__CHALLENGE__
Convert everything from the line containing "How do I perform: Open the Text object tool?" down to the end of the records into a Markdown table with the columns Row and Text, skipping blank lines. Leave the pictures out of the table.

-- Start --

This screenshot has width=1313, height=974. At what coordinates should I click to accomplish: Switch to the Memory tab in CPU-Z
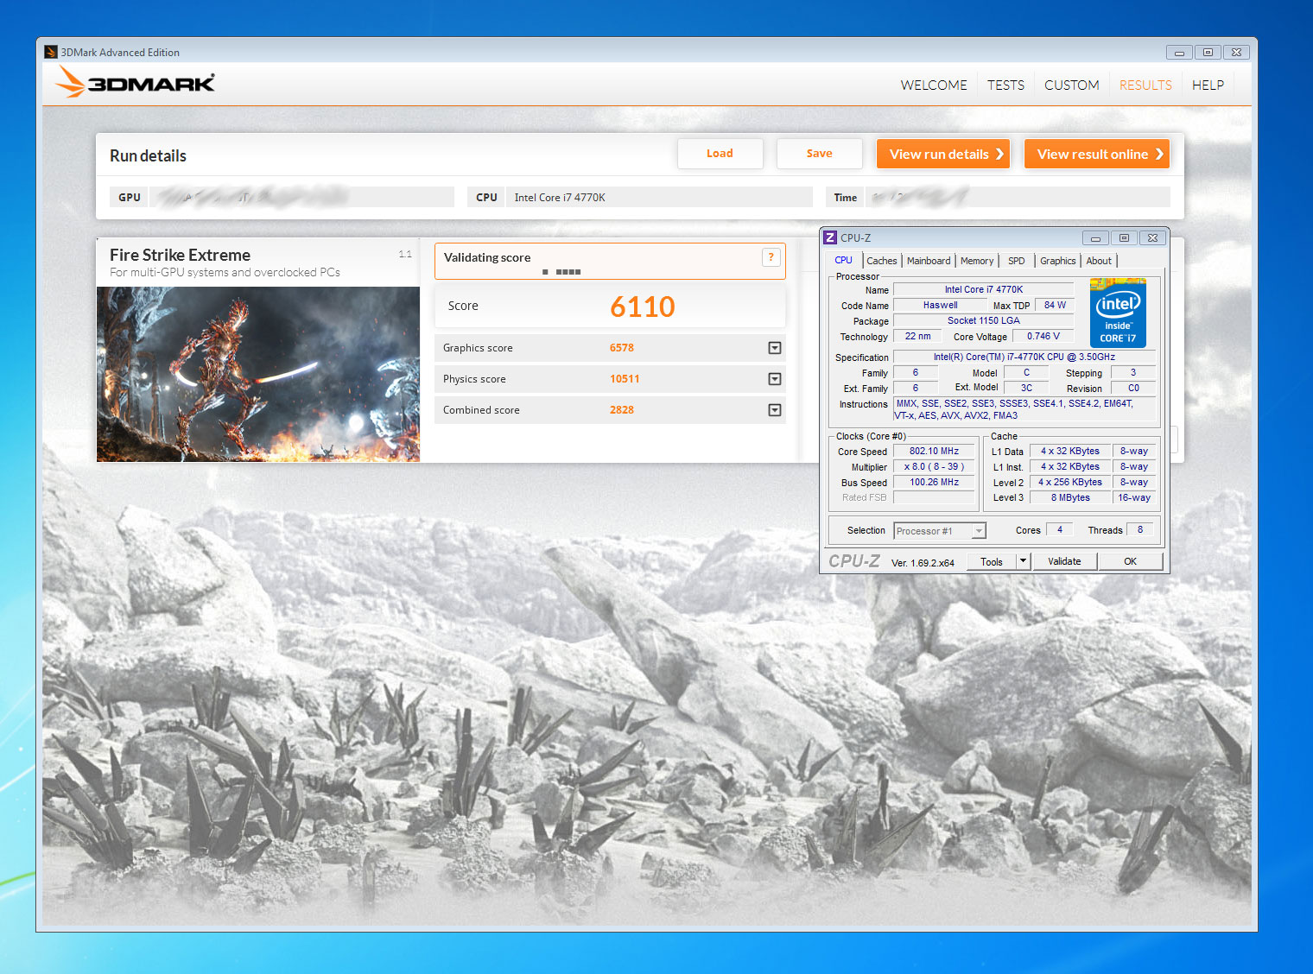pos(977,261)
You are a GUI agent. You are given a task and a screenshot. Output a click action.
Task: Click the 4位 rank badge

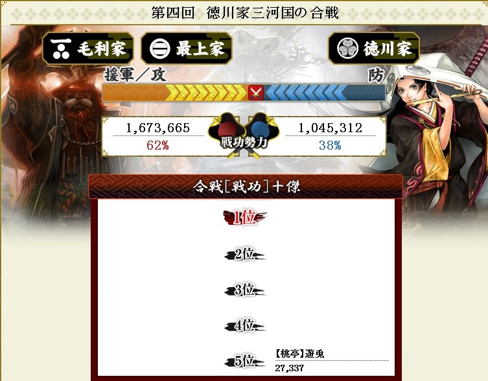[x=244, y=325]
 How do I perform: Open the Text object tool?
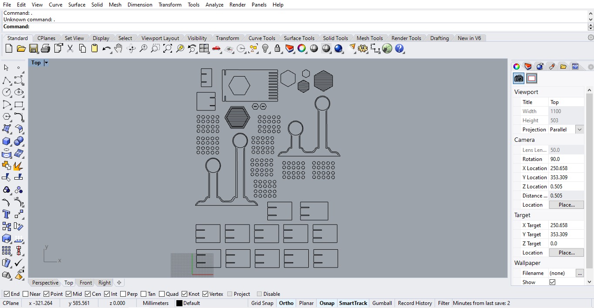(7, 214)
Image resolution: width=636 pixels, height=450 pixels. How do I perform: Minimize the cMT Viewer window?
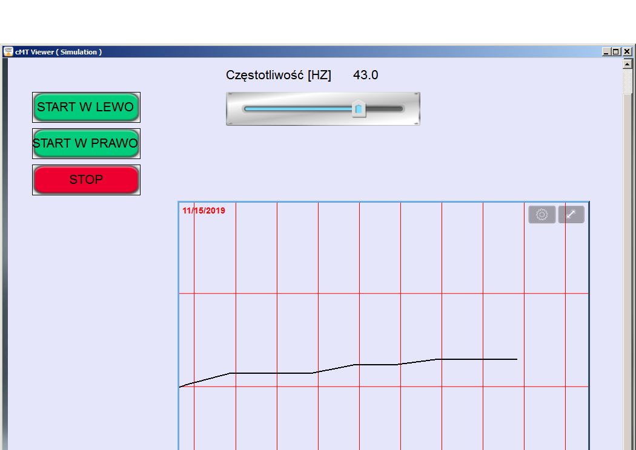(x=606, y=52)
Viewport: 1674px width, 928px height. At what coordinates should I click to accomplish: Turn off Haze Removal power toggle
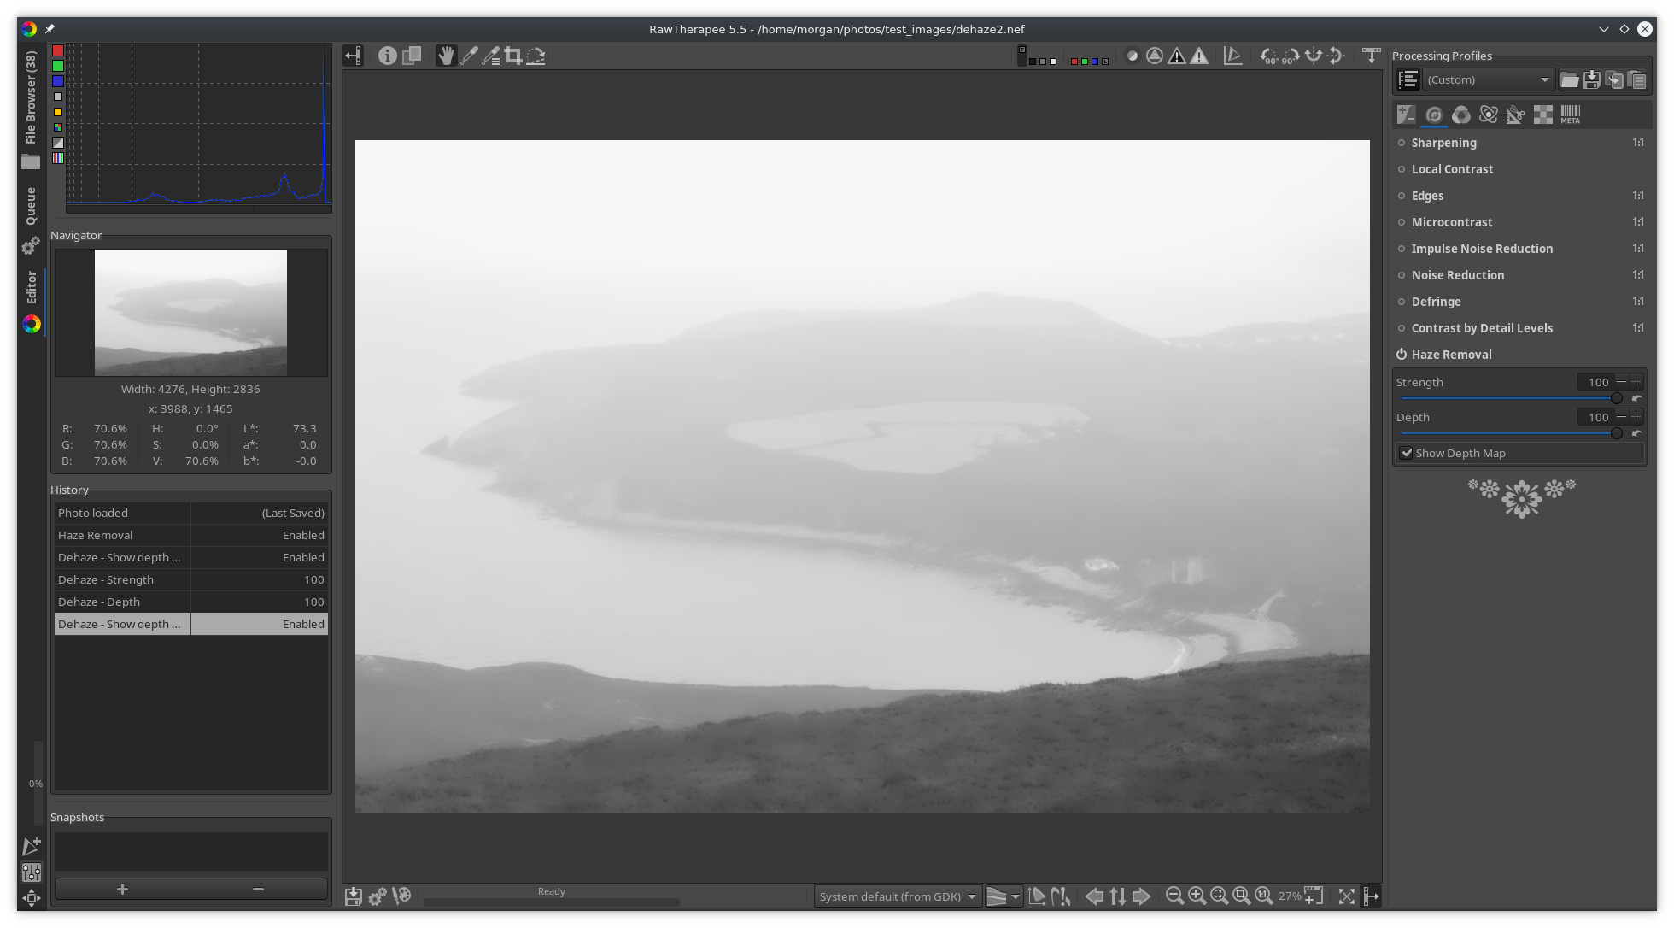[1402, 355]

-- End --

__FINAL RESULT__
| Row | Text |
|---|---|
| 1 |  How do I perform: Open the Text object tool? |
| 2 | (7, 214) |
| 3 | Image resolution: width=636 pixels, height=450 pixels. How do I perform: Minimize the cMT Viewer window? |
| 4 | (x=606, y=52) |
| 5 | Viewport: 1674px width, 928px height. At what coordinates should I click to accomplish: Turn off Haze Removal power toggle |
| 6 | [1402, 355] |